That’s the psychological part of making money. If you become mentally stronger (good habits, attitude, consistency), you automatically get rid of your money problems.

#7 You’re too worried about being broke

How can that be a problem? Yes, it is.

Some people can’t accept that they’re broke. Because they don’t see the problem, they can’t get to a solution.

Ironically, worrying about being broke keeps you broke. Maybe this happened to you:

  • You justify your situation with excuses to reject the fact that you’re broke
  • You don’t want to be broke, so you buy stuff to look rich or influence what others think of you
  • When you stop feeling rich, you spend your money mindlessly

Those “status products” take different forms: a bigger house, better cars, Rolex watches, branded clothes, or jewelry.

For me, it was in the form of business books. I hated the fact that I was broke, but these books would make me feel rich. “I’m smart, I have a plan, and my future will be brilliant!”

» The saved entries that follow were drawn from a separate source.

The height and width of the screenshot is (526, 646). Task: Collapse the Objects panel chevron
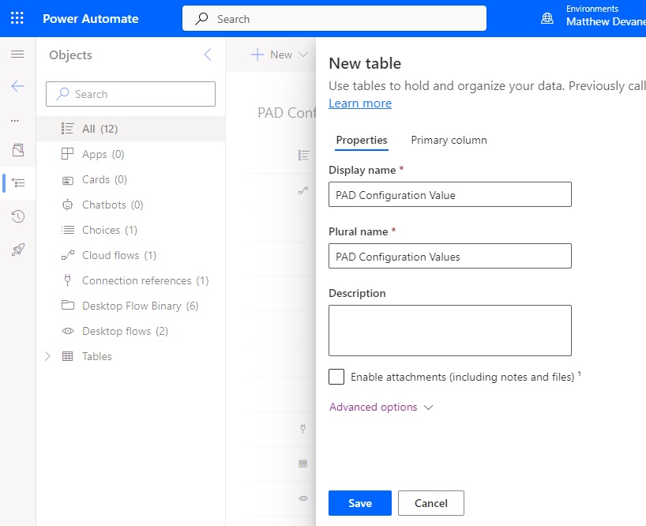tap(208, 54)
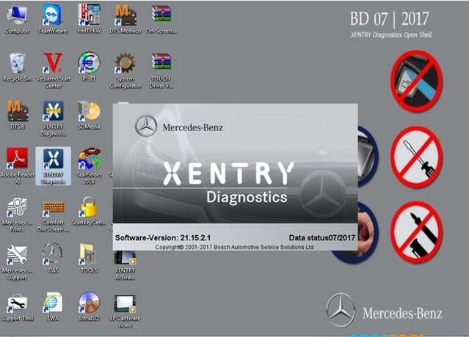The image size is (469, 337).
Task: Open the Adobe Reader XI shortcut
Action: click(17, 160)
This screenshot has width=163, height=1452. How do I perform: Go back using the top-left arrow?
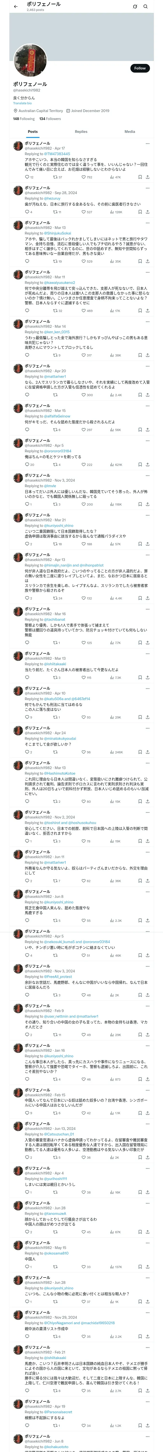(16, 7)
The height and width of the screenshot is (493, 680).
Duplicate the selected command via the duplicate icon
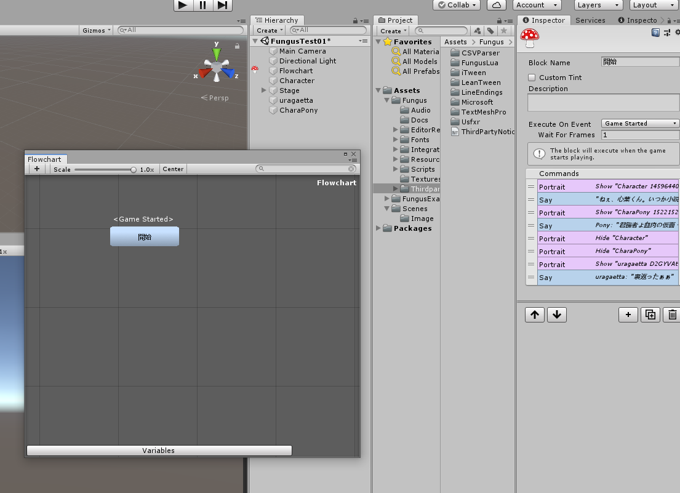650,315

And when you don’t feel it anymore, you keep buying more. It’s called action faking. It’s trying to look like you’re doing something instead of doing it. It’s a waste of time and costs you money.

How to Never Be Broke EVER Again

How to Never Be Broke EVER Again

If a poor person wins the Powerball, would you consider them wealthy? According to statistics, most winners end up in even worse conditions. Because they haven’t created the right systems to keep growing.

See, you wouldn’t consider yourself rich if you earned 10 million and lost 11. You’d be broke and in debt.

You have to know how to keep it, or you’re going to lose it. You may have financial freedom today, but for how long?

When you have millions of dollars, it can be intimidating. Because you know how much more money to protect. But luckily, it’s easier to stay rich than to become rich. What decisions would you make if someone gave you a few million right now?

#1 Live below your means

It doesn’t mean being frugal. But don’t be extravagant unless you want to get into trouble and lose it all.

According to recent studies, people don’t need to spend more than $95,000 per year on their lifestyle to live happily. If you go beyond that, you won’t feel any difference.

When you’re broke, you certainly want to invest in your lifestyle. If you’re living off ramen noodles and living in a tiny studio, you want to invest in yourself. It will help you earn more.

After that point, you don’t need to upgrade much. Why waste more money on things you don’t need? Only you decide how much to spend on your lifestyle. But if you want to get rich quick, that means sacrificing your lifestyle in the short term.

It’s okay to be comfortable. But instead of taking one year, it may take you ten.

Define what your perfect life would look like and calculate the daily cost. If your daily profits are higher than those expenses, you’re living below your means AND happily.

#2 Your emergency fund

No system is perfect. Whether you’re a business owner, an employee, or an investor, you should expect your main income stream to stop working at some point, at least temporarily. But that’s not the problem. The question is: Are you ready for it?

These are the kinds of questions that keep you up at night. All it takes is a bit of bad luck to lose your job/investment/go out of business.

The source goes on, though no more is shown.